We are now pleased to be able to re-publish the full text of an article written last month and which was first published in Property Law Journal 394 (February 2022) and is also available on lawjournals.co.uk.
Alexandra Adams and Dean Cooper look at the most recent Government announcement in response to unsafe cladding.
Back in June 2018, in an answer to a PMQ about the costs faced by tenants of removing and remediating unsafe cladding, then Prime Minister, Theresa May, said, “building owners in the private sector … must do the right thing, and if they do not, we are not ruling anything out…[1]” And yet, some four and a half years after the Grenfell Tower disaster, an announcement by the Secretary of State for Levelling Up, Housing and Communities, Michael Gove on Monday 10 January 2022 that ‘no leaseholder living in a building above 11 metres will ever face any costs for fixing dangerous cladding' [2], is making headlines. In an open letter to residential developers published in tandem with the announcement, Gove warned developers that they have until the end of March 2022 to work with Gove’s department to agree a fully funded plan of action to fix the cladding crisis [3]. So, what has really changed in this time? And, how can we expect this new policy to play out?

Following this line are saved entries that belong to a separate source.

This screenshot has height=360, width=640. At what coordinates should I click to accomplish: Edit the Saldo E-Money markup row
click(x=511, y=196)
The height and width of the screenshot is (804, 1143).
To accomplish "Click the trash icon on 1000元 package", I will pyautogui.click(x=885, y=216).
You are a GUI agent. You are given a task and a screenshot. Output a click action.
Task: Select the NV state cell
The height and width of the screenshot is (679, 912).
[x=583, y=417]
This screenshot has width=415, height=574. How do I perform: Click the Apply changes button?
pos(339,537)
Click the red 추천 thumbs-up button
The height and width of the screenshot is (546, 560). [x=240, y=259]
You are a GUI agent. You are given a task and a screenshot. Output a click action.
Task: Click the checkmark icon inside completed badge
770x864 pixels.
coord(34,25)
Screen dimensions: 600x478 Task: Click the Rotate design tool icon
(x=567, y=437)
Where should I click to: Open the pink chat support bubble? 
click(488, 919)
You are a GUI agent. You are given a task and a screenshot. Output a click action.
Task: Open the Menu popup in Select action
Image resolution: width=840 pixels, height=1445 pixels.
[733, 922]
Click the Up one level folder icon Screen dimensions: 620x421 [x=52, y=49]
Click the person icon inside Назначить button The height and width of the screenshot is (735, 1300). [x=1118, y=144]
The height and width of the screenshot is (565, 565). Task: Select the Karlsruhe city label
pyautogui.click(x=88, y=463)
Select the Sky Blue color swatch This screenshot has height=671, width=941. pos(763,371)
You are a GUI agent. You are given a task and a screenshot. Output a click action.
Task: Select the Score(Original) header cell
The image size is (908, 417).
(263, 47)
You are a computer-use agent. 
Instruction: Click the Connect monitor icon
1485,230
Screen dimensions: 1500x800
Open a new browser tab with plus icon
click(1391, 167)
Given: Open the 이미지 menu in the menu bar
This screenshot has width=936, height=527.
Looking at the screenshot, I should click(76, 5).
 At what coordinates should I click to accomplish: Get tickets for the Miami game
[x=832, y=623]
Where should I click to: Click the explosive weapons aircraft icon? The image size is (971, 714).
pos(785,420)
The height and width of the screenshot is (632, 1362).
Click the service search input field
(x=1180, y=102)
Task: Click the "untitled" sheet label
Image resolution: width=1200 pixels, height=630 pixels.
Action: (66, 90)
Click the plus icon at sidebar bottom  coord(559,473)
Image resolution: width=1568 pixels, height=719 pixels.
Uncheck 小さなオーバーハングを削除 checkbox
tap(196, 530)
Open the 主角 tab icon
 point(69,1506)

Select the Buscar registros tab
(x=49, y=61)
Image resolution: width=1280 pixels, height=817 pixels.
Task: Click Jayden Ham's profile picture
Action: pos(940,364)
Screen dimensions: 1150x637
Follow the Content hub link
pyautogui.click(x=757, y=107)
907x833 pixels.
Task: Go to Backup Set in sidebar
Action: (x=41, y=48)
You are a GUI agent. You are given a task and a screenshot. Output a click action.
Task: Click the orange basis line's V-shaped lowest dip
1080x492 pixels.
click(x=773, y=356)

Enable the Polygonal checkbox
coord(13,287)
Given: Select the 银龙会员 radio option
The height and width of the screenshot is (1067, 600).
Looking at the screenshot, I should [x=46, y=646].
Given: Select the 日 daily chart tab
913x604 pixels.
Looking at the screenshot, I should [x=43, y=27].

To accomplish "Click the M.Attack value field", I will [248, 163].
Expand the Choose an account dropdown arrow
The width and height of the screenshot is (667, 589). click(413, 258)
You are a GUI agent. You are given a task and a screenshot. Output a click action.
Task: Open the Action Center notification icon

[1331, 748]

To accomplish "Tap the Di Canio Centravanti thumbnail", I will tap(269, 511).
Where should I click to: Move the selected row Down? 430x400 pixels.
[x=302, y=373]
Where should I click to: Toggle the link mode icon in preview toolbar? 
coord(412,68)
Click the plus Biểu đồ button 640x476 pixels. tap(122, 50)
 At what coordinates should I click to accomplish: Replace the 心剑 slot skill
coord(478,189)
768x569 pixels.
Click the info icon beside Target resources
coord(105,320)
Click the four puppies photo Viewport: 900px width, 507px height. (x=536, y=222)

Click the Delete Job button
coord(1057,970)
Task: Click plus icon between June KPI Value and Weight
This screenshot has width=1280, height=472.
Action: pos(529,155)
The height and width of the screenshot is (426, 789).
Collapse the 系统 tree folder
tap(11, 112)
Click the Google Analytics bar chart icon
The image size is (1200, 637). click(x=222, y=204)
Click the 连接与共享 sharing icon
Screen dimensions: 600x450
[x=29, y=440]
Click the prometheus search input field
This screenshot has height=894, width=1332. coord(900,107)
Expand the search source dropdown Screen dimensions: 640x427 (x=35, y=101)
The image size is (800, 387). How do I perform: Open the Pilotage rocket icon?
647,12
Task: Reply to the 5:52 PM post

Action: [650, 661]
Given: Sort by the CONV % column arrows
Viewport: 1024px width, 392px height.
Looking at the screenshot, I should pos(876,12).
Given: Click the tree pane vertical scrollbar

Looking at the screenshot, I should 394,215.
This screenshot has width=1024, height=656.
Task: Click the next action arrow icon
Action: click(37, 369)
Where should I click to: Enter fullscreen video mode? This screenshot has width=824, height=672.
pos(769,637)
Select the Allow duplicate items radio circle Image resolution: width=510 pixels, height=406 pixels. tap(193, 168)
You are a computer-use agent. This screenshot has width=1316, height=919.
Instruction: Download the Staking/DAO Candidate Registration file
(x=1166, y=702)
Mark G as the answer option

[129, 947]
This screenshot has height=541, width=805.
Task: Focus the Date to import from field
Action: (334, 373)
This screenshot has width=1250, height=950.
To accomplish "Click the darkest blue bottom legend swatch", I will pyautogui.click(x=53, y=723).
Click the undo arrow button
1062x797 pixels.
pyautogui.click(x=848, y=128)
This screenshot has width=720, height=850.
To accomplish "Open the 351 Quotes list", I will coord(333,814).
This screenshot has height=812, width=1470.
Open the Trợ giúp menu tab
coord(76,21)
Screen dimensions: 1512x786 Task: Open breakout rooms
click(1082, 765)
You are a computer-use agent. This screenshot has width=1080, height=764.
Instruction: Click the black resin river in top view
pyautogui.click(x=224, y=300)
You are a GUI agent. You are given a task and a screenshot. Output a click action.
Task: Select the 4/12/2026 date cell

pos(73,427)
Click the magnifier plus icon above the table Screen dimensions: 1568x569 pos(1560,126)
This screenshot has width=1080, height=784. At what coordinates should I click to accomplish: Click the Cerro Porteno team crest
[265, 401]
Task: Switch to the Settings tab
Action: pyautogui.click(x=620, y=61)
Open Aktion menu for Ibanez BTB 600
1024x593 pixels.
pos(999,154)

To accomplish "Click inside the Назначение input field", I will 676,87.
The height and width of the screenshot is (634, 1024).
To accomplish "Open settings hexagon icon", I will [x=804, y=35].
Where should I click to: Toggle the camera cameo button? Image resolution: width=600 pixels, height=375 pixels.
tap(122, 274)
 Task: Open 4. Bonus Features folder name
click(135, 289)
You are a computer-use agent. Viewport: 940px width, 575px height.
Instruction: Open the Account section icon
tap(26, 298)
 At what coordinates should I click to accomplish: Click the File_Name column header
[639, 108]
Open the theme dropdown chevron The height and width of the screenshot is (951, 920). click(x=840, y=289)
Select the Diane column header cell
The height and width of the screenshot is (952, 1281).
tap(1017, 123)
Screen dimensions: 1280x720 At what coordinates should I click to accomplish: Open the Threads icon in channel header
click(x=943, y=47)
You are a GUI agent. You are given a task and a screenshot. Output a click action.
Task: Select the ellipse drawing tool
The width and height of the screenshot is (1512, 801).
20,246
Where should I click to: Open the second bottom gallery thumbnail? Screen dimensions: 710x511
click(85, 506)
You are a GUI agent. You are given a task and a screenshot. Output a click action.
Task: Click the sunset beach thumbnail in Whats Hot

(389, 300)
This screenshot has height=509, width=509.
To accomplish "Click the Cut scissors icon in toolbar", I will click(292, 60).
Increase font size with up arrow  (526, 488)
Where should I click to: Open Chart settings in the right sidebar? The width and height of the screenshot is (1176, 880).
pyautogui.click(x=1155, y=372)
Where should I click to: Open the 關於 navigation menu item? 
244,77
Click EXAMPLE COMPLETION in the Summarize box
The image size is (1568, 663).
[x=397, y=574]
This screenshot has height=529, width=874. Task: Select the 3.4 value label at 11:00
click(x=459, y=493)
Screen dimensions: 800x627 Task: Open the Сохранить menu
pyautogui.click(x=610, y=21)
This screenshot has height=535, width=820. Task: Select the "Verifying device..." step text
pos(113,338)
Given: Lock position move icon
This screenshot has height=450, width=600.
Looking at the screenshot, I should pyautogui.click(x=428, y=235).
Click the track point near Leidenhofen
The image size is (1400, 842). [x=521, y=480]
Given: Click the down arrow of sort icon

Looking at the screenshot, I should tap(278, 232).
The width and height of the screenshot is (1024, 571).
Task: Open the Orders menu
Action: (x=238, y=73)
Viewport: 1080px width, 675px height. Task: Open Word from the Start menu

The full cost of the fire safety remediation work that is required on every high-rise or high-risk residential building has been estimated at around £15 billion [4]. Government funding announced to date amounts to £5.1 billion.
Until this latest announcement, the focus of Government funding – in the form of its aluminium cladding system (ACM) remediation programme and the Building Safety Fund (for the capital costs of replacing and removing unsafe non-ACM cladding) - was on buildings of 18 metres or more. For cladding removal on buildings of between 11 and 18 metres, the Government proposed a long term, low interest loan scheme under which, it promised, no tenant would ever pay more than £50 a month towards the removal of unsafe cladding. To date, no Government funding has been available for the remediation of unsafe cladding on buildings below 11m.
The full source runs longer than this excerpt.